Impact of Cryogenic Machining on Ti-6Al-4V Titanium Alloy

Conventional cutting fluids have long been essential in manufacturing processes, despite their environmental drawbacks and sustainability concerns. However, a promising and eco-friendly alternative has emerged in the form of cryogenic cooling. This innovative method, utilizing liquid nitrogen or liquid carbon dioxide as coolants, has demonstrated remarkable success in aerospace component production, offering superior quality results while addressing environmental challenges. In turning experiments, cryogenic cooling with liquid nitrogen produced similar results to emulsion flood-cooling in surface integrity, roughness, microstructure, and residual stresses. However, tool wear was slightly higher with cryogenic cooling due to limited coolant flow.
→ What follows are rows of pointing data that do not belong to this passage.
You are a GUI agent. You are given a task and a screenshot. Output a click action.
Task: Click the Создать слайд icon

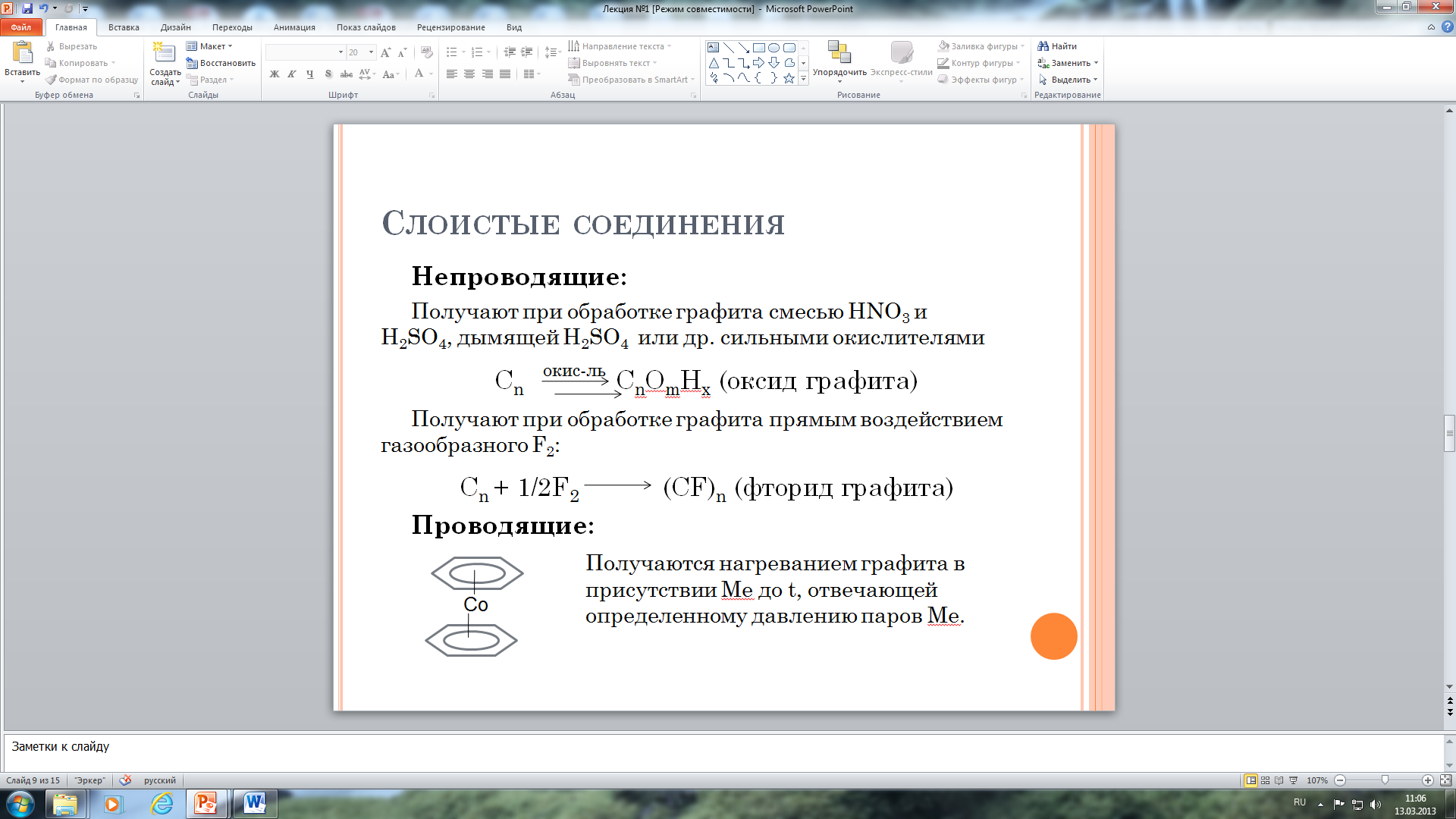[164, 53]
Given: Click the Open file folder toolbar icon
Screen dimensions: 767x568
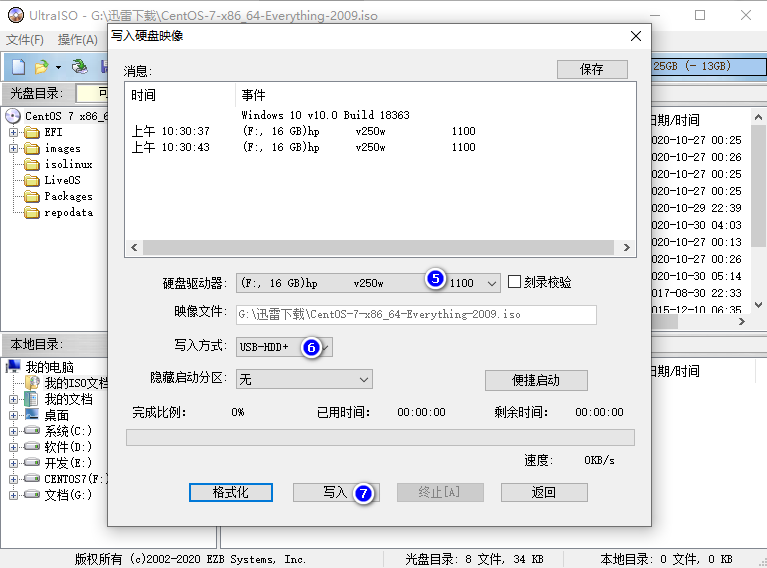Looking at the screenshot, I should [41, 67].
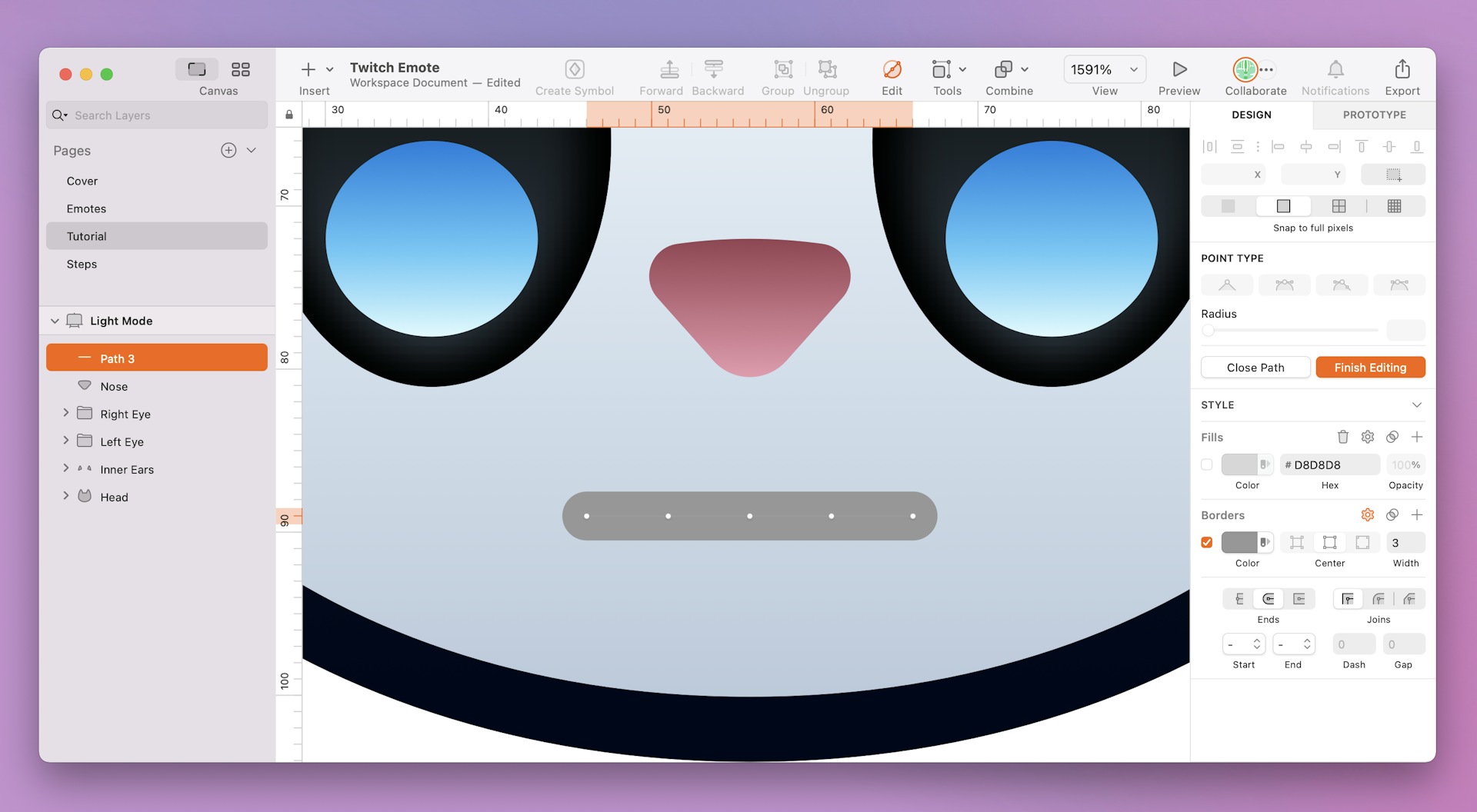Switch border position to Inside
1477x812 pixels.
tap(1296, 542)
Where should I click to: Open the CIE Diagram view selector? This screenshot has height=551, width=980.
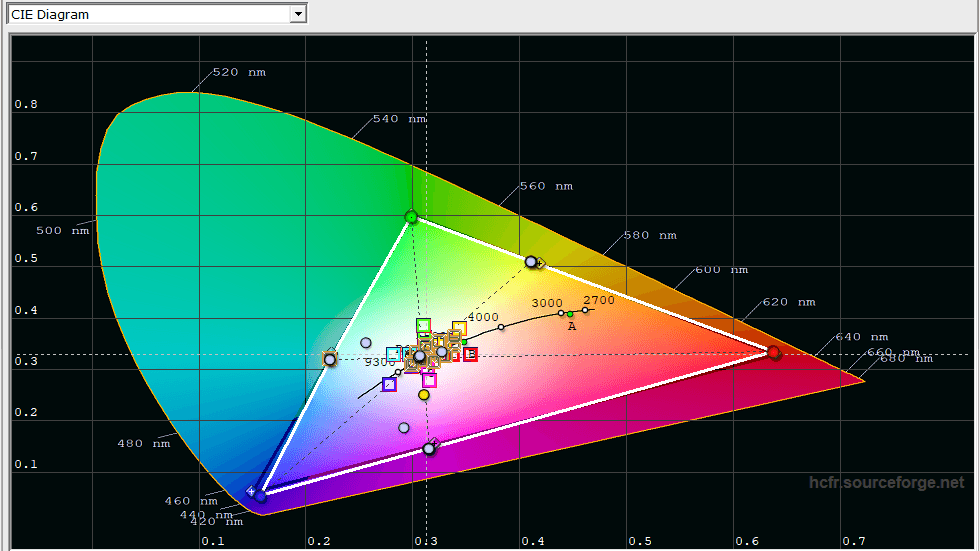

Face milling with liquid carbon dioxide showed delayed tool wear mechanisms compared to emulsion flood-cooling, with comb crack propagation notably hindered. Higher coolant flow rates improved tool life significantly, especially with liquid carbon dioxide, and the gap in tool life between cryogenic and emulsion cooling decreased at higher cutting data. Moreover, at elevated cutting data, the gap in tool life between cryogenic cooling and traditional flood-cooling diminished, highlighting the potential of cryogenic cooling to match or even surpass conventional methods in machining performance. This research illuminates the significant impacts of cryogenic cooling on surface integrity, tool wear mechanisms, and overall machining efficiency, reaffirming its position as a sustainable and effective solution in titanium alloy machining.